No sé de qué nos sorprendemos. Lo que ocurre con nuestras conversaciones telefónicas lo vemos cada día en la teleseries policiales norteamericanas. «Usted llamó a Doris a las 13.43 y Doris cayó de la ventana a la calle a las 13.45, más vale que nos diga de qué hablaron», le espeta el detective al testigo poco colaborador. «El GPS de su móvil le sitúa en la 42 con Broadway», acorrala el investigador al sospechoso. A veces el guionista coloca un preventivo «pide una orden judicial». A veces, ni esto: solo «consigue el registro de llamadas». Nos parece bien, porque sirve para detener a los malos. La ficción televisiva es el gran transmisor de valores políticos de nuestro tiempo. La opinión política se masajea a golpe de serie.

«Consigue el registro de llamadas». Hoy es fácil. Todas las comunicaciones son digitales, y lo digital deja rastro por definición. Se acumula en los «log» de los servidores de las compañías. Para evitarlo habría que dar órdenes específicas de borrado permanente a los ordenadores que manejan el sistema, lo que podría crear problemas de facturación e incluso de gestión de los flujos. Nuestra defensa era que tanto dato parecía inmanejable. Millones de conversaciones diarias: ¿Quién podría analizar todo el paquete? Pues los servicios americanos, claro, que tienen las herramientas necesarias, porque desde hace años rastrean todas las comunicaciones que pueden con programas informáticos que disparan alertas ante ciertas palabras clave. E incluso así, tras lo de Boston se les acusó de quedarse cortos.

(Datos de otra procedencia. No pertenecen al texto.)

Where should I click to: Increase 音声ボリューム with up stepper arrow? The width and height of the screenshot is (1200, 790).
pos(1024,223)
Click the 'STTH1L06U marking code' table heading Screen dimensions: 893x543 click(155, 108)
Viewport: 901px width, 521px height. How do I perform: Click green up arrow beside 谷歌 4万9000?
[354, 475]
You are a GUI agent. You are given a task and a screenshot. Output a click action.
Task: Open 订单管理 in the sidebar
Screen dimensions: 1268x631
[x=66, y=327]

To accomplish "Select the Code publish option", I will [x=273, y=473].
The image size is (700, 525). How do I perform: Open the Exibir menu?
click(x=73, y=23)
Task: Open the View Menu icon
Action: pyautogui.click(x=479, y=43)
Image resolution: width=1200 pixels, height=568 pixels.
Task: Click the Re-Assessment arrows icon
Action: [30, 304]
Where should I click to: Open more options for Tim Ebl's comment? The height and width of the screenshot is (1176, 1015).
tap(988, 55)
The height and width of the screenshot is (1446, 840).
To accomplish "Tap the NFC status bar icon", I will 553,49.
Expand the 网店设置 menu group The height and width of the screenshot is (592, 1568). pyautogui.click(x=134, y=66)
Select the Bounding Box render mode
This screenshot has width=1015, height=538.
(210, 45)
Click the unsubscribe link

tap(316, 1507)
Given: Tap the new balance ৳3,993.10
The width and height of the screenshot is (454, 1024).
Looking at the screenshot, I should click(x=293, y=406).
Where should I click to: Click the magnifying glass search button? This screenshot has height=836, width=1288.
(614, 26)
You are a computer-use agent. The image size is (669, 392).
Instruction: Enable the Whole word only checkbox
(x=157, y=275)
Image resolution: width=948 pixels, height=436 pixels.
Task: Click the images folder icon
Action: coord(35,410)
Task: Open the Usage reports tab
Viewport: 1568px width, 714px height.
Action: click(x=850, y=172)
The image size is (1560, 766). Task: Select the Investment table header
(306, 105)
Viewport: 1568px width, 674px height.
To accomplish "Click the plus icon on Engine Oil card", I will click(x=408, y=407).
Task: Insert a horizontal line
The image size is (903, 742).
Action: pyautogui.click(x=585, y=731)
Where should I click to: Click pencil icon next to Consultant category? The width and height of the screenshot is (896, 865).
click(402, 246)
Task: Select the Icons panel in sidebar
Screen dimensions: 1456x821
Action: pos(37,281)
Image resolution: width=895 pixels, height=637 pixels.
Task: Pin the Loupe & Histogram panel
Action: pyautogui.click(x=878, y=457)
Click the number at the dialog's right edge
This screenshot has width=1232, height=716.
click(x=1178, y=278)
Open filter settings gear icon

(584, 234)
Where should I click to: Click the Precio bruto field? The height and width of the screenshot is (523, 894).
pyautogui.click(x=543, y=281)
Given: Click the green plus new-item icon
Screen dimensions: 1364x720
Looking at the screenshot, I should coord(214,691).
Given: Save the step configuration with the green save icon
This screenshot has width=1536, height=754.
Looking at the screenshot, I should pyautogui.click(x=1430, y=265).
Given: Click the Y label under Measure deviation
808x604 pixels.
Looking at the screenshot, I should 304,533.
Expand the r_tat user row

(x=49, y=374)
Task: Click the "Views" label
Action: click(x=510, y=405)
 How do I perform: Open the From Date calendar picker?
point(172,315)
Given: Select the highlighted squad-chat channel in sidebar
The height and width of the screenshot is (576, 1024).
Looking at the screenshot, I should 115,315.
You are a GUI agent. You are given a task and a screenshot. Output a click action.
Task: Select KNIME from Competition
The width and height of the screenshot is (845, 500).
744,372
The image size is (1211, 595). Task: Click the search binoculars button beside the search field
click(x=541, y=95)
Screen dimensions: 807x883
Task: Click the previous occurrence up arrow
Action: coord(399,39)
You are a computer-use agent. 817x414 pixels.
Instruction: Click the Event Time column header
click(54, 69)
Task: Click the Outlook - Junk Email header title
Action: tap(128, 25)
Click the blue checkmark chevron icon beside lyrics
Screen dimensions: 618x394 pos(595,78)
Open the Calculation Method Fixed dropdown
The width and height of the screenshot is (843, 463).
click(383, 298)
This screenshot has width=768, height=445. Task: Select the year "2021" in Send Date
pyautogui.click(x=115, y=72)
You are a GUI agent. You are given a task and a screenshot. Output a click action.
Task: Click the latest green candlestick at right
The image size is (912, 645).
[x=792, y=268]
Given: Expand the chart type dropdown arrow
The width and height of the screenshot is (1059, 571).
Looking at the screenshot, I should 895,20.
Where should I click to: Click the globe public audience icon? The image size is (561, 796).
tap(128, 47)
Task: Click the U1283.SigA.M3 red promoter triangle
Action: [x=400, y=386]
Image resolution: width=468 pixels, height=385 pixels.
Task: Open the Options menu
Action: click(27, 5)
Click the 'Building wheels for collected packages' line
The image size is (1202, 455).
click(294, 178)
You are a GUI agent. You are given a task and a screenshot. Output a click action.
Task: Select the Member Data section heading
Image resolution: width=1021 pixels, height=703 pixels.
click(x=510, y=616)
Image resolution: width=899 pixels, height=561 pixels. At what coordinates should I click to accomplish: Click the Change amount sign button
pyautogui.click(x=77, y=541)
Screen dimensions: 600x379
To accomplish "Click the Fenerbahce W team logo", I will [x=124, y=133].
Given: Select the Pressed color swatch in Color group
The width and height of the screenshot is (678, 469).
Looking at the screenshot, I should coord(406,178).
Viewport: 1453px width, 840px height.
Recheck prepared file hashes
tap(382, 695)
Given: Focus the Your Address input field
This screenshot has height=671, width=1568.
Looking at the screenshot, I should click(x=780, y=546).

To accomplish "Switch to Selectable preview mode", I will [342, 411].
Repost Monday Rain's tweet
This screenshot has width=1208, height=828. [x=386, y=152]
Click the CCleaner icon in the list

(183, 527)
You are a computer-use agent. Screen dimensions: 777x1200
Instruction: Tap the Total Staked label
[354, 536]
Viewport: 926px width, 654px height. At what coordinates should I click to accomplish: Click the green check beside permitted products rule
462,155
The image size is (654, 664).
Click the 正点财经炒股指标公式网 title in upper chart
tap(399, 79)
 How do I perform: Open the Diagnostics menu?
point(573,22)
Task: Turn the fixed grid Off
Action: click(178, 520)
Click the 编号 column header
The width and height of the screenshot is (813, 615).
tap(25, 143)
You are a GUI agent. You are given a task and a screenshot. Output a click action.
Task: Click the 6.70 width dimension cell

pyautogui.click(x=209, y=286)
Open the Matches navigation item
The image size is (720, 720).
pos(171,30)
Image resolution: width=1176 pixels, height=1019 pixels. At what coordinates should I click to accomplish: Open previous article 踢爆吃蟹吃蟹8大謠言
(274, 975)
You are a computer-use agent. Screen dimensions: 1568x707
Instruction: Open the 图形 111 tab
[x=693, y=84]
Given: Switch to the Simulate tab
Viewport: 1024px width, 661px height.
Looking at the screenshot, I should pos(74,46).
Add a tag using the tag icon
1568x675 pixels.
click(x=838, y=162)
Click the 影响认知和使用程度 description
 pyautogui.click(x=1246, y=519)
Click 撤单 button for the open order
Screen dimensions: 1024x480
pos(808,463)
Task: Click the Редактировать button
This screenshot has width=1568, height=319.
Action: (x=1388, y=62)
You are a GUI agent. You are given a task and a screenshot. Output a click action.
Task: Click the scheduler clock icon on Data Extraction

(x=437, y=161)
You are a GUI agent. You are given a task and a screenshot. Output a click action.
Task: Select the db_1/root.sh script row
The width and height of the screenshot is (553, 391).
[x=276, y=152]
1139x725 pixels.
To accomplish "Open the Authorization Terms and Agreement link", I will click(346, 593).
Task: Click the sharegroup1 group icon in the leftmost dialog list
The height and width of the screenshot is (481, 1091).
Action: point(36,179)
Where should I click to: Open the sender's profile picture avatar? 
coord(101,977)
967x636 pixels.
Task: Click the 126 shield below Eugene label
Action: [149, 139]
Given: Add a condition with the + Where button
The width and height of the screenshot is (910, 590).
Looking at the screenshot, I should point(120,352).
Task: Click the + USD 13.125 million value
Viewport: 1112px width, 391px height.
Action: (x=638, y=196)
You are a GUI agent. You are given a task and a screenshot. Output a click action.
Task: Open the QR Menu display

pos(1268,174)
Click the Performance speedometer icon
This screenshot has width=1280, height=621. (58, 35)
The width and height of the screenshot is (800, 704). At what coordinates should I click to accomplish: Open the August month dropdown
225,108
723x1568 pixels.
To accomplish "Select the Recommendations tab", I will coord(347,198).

Los servicios españoles recaban los listados de llamadas y los pasan a los amigos de ultramar para que los elaboren. Una clara división del trabajo, propia de la era colonial de la que no parece que hayamos salido: en las colonias se realiza la tarea extractiva bruta, la que no requiere cualificación, y en la metrópoli la parte de más valor añadido, la transformación y comercialización, la que aporta más riqueza y concede el control de todo el proceso. No ocurre solo con España, sino con casi toda Europa occidental, incluidas la Francia de la grandeur y la Alemania dominatrix. El Reino Unido come aparte: es pariente preferente del amigo americano. «Los primos», según las novelas de Le Carré. Ellos son primos y nosotros lo hacemos, como buenos vigías de Occidente.